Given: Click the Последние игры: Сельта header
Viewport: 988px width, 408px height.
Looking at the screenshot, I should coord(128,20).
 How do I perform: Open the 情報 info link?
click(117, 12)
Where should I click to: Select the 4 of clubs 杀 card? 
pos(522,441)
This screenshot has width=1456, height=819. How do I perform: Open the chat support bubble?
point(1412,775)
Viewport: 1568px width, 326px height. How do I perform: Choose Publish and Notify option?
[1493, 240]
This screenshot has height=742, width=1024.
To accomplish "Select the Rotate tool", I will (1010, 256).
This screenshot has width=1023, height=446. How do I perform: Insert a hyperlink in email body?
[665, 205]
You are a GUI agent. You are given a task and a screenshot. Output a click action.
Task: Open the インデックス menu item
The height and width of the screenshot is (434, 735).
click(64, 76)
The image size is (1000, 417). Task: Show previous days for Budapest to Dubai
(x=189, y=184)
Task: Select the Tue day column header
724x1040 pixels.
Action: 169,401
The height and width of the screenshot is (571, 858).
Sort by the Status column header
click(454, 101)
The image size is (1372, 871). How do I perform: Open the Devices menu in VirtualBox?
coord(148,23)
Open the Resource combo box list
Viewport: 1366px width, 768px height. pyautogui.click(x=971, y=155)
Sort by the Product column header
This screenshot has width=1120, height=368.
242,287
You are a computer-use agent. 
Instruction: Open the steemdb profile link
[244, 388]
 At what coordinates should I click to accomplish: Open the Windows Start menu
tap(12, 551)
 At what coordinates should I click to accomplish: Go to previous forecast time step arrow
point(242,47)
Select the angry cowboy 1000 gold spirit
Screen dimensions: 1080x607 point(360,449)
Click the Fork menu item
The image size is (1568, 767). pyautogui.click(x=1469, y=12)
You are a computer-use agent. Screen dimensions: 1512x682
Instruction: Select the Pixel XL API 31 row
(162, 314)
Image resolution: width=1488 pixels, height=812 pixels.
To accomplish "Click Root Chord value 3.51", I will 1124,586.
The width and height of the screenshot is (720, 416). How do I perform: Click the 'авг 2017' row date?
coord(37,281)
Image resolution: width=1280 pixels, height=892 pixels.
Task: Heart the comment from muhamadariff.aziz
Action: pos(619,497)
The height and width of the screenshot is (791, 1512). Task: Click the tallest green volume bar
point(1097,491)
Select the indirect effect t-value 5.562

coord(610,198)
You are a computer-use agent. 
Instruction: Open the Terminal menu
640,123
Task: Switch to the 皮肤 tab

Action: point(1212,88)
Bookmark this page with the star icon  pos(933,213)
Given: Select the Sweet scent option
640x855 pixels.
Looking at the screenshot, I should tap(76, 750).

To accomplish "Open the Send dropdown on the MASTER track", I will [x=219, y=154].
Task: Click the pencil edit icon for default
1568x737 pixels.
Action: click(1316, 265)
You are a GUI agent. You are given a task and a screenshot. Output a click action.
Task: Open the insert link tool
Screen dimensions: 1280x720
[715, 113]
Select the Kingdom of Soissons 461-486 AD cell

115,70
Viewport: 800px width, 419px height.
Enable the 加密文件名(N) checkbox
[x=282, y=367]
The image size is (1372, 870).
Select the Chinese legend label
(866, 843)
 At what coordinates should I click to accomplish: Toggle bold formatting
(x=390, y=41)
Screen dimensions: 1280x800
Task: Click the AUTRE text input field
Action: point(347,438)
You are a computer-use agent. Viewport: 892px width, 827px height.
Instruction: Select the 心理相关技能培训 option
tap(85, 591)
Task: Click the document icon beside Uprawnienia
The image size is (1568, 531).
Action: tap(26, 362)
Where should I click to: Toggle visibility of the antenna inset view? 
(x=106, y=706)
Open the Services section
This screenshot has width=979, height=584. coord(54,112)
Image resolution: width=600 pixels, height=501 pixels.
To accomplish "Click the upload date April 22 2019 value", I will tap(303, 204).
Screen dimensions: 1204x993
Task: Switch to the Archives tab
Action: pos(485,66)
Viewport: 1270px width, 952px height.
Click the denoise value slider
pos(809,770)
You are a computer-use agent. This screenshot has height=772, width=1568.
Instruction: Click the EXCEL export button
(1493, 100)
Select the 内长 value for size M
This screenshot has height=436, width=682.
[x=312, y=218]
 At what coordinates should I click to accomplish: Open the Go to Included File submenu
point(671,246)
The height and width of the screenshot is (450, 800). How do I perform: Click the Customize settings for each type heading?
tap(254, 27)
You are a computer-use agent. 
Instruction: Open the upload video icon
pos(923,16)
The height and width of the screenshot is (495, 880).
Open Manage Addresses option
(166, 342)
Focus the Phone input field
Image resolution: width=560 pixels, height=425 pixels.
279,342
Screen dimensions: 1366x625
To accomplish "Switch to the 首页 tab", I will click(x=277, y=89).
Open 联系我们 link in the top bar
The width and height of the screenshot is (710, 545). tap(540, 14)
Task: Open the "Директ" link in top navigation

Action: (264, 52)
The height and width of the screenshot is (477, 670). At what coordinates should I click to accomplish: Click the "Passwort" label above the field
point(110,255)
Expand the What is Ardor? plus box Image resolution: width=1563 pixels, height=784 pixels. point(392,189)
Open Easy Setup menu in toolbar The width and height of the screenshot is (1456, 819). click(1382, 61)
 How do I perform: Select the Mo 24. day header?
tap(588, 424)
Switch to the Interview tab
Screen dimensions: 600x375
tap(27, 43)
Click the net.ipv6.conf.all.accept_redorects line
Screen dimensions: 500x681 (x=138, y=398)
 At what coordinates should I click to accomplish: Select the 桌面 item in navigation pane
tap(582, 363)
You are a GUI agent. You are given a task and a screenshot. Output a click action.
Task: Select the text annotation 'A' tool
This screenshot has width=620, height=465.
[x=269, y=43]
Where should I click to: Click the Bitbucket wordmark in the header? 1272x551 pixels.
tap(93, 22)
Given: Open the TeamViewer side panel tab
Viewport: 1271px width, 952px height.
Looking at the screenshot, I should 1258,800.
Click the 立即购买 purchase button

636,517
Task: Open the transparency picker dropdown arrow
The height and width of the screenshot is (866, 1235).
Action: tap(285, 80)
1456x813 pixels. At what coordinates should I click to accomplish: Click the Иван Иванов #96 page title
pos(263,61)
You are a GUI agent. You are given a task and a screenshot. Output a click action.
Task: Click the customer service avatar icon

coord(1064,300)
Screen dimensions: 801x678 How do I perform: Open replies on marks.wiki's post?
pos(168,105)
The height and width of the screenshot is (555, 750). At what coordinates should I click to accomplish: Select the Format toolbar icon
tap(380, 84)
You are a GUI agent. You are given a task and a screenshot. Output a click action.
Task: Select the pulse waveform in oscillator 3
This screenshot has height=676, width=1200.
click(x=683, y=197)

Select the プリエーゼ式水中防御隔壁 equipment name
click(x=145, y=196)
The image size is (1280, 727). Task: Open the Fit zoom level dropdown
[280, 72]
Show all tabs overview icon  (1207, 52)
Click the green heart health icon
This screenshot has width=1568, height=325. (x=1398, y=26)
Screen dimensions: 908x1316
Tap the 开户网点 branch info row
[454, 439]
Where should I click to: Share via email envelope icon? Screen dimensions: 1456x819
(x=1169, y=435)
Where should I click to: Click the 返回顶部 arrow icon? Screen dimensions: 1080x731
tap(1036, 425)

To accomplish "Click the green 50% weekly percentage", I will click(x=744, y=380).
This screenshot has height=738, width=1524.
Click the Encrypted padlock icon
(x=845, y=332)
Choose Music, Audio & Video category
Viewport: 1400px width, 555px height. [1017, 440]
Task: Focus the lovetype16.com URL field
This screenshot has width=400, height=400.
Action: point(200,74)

________________

Swap "envelope icon" for "mail icon" throughout the lines above, and reproduce them with everything else left unchanged.

Given: Click the Последние игры: Сельта header
Viewport: 988px width, 408px height.
Looking at the screenshot, I should coord(128,20).
 How do I perform: Open the 情報 info link?
click(117, 12)
Where should I click to: Select the 4 of clubs 杀 card? 
pos(522,441)
This screenshot has width=1456, height=819. How do I perform: Open the chat support bubble?
point(1412,775)
Viewport: 1568px width, 326px height. How do I perform: Choose Publish and Notify option?
[1493, 240]
This screenshot has height=742, width=1024.
To accomplish "Select the Rotate tool", I will (1010, 256).
This screenshot has width=1023, height=446. How do I perform: Insert a hyperlink in email body?
[665, 205]
You are a GUI agent. You are given a task and a screenshot. Output a click action.
Task: Open the インデックス menu item
The height and width of the screenshot is (434, 735).
click(64, 76)
The image size is (1000, 417). Task: Show previous days for Budapest to Dubai
(x=189, y=184)
Task: Select the Tue day column header
724x1040 pixels.
Action: 169,401
The height and width of the screenshot is (571, 858).
Sort by the Status column header
click(454, 101)
The image size is (1372, 871). How do I perform: Open the Devices menu in VirtualBox?
coord(148,23)
Open the Resource combo box list
Viewport: 1366px width, 768px height. pyautogui.click(x=971, y=155)
Sort by the Product column header
This screenshot has width=1120, height=368.
242,287
You are a computer-use agent. 
Instruction: Open the steemdb profile link
[244, 388]
 At what coordinates should I click to accomplish: Open the Windows Start menu
tap(12, 551)
 At what coordinates should I click to accomplish: Go to previous forecast time step arrow
point(242,47)
Select the angry cowboy 1000 gold spirit
Screen dimensions: 1080x607 point(360,449)
Click the Fork menu item
The image size is (1568, 767). pyautogui.click(x=1469, y=12)
You are a computer-use agent. Screen dimensions: 1512x682
Instruction: Select the Pixel XL API 31 row
(162, 314)
Image resolution: width=1488 pixels, height=812 pixels.
To accomplish "Click Root Chord value 3.51", I will 1124,586.
The width and height of the screenshot is (720, 416). How do I perform: Click the 'авг 2017' row date?
coord(37,281)
Image resolution: width=1280 pixels, height=892 pixels.
Task: Heart the comment from muhamadariff.aziz
Action: pos(619,497)
The height and width of the screenshot is (791, 1512). Task: Click the tallest green volume bar
point(1097,491)
Select the indirect effect t-value 5.562

coord(610,198)
You are a computer-use agent. 
Instruction: Open the Terminal menu
640,123
Task: Switch to the 皮肤 tab

Action: point(1212,88)
Bookmark this page with the star icon  pos(933,213)
Given: Select the Sweet scent option
640x855 pixels.
Looking at the screenshot, I should tap(76, 750).

To accomplish "Open the Send dropdown on the MASTER track", I will [x=219, y=154].
Task: Click the pencil edit icon for default
1568x737 pixels.
Action: click(1316, 265)
You are a GUI agent. You are given a task and a screenshot. Output a click action.
Task: Open the insert link tool
Screen dimensions: 1280x720
[715, 113]
Select the Kingdom of Soissons 461-486 AD cell

115,70
Viewport: 800px width, 419px height.
Enable the 加密文件名(N) checkbox
[x=282, y=367]
The image size is (1372, 870).
Select the Chinese legend label
(866, 843)
 At what coordinates should I click to accomplish: Toggle bold formatting
(x=390, y=41)
Screen dimensions: 1280x800
Task: Click the AUTRE text input field
Action: point(347,438)
You are a computer-use agent. Viewport: 892px width, 827px height.
Instruction: Select the 心理相关技能培训 option
tap(85, 591)
Task: Click the document icon beside Uprawnienia
The image size is (1568, 531).
Action: tap(26, 362)
Where should I click to: Toggle visibility of the antenna inset view? 
(x=106, y=706)
Open the Services section
This screenshot has width=979, height=584. coord(54,112)
Image resolution: width=600 pixels, height=501 pixels.
To accomplish "Click the upload date April 22 2019 value", I will tap(303, 204).
Screen dimensions: 1204x993
Task: Switch to the Archives tab
Action: pos(485,66)
Viewport: 1270px width, 952px height.
Click the denoise value slider
pos(809,770)
You are a computer-use agent. This screenshot has height=772, width=1568.
Instruction: Click the EXCEL export button
(1493, 100)
Select the 内长 value for size M
This screenshot has height=436, width=682.
[x=312, y=218]
 At what coordinates should I click to accomplish: Open the Go to Included File submenu
point(671,246)
The height and width of the screenshot is (450, 800). How do I perform: Click the Customize settings for each type heading?
tap(254, 27)
You are a computer-use agent. 
Instruction: Open the upload video icon
pos(923,16)
The height and width of the screenshot is (495, 880).
Open Manage Addresses option
(166, 342)
Focus the Phone input field
Image resolution: width=560 pixels, height=425 pixels.
279,342
Screen dimensions: 1366x625
To accomplish "Switch to the 首页 tab", I will click(x=277, y=89).
Open 联系我们 link in the top bar
The width and height of the screenshot is (710, 545). tap(540, 14)
Task: Open the "Директ" link in top navigation

Action: (264, 52)
The height and width of the screenshot is (477, 670). At what coordinates should I click to accomplish: Click the "Passwort" label above the field
point(110,255)
Expand the What is Ardor? plus box Image resolution: width=1563 pixels, height=784 pixels. point(392,189)
Open Easy Setup menu in toolbar The width and height of the screenshot is (1456, 819). click(1382, 61)
 How do I perform: Select the Mo 24. day header?
tap(588, 424)
Switch to the Interview tab
Screen dimensions: 600x375
tap(27, 43)
Click the net.ipv6.conf.all.accept_redorects line
Screen dimensions: 500x681 (x=138, y=398)
 At what coordinates should I click to accomplish: Select the 桌面 item in navigation pane
tap(582, 363)
You are a GUI agent. You are given a task and a screenshot. Output a click action.
Task: Select the text annotation 'A' tool
This screenshot has width=620, height=465.
[x=269, y=43]
Where should I click to: Click the Bitbucket wordmark in the header? 1272x551 pixels.
tap(93, 22)
Given: Open the TeamViewer side panel tab
Viewport: 1271px width, 952px height.
Looking at the screenshot, I should 1258,800.
Click the 立即购买 purchase button

636,517
Task: Open the transparency picker dropdown arrow
The height and width of the screenshot is (866, 1235).
Action: tap(285, 80)
1456x813 pixels. At what coordinates should I click to accomplish: Click the Иван Иванов #96 page title
pos(263,61)
You are a GUI agent. You are given a task and a screenshot. Output a click action.
Task: Click the customer service avatar icon

coord(1064,300)
Screen dimensions: 801x678 How do I perform: Open replies on marks.wiki's post?
pos(168,105)
The height and width of the screenshot is (555, 750). At what coordinates should I click to accomplish: Select the Format toolbar icon
tap(380, 84)
You are a GUI agent. You are given a task and a screenshot. Output a click action.
Task: Select the pulse waveform in oscillator 3
This screenshot has height=676, width=1200.
click(x=683, y=197)

Select the プリエーゼ式水中防御隔壁 equipment name
click(x=145, y=196)
The image size is (1280, 727). Task: Open the Fit zoom level dropdown
[280, 72]
Show all tabs overview icon  (1207, 52)
Click the green heart health icon
This screenshot has width=1568, height=325. (x=1398, y=26)
Screen dimensions: 908x1316
Tap the 开户网点 branch info row
[454, 439]
Where should I click to: Share via email mail icon? Screen dimensions: 1456x819
(x=1169, y=435)
Where should I click to: Click the 返回顶部 arrow icon? Screen dimensions: 1080x731
tap(1036, 425)

To accomplish "Click the green 50% weekly percentage", I will click(x=744, y=380).
This screenshot has height=738, width=1524.
Click the Encrypted padlock icon
(x=845, y=332)
Choose Music, Audio & Video category
Viewport: 1400px width, 555px height. [1017, 440]
Task: Focus the lovetype16.com URL field
This screenshot has width=400, height=400.
Action: point(200,74)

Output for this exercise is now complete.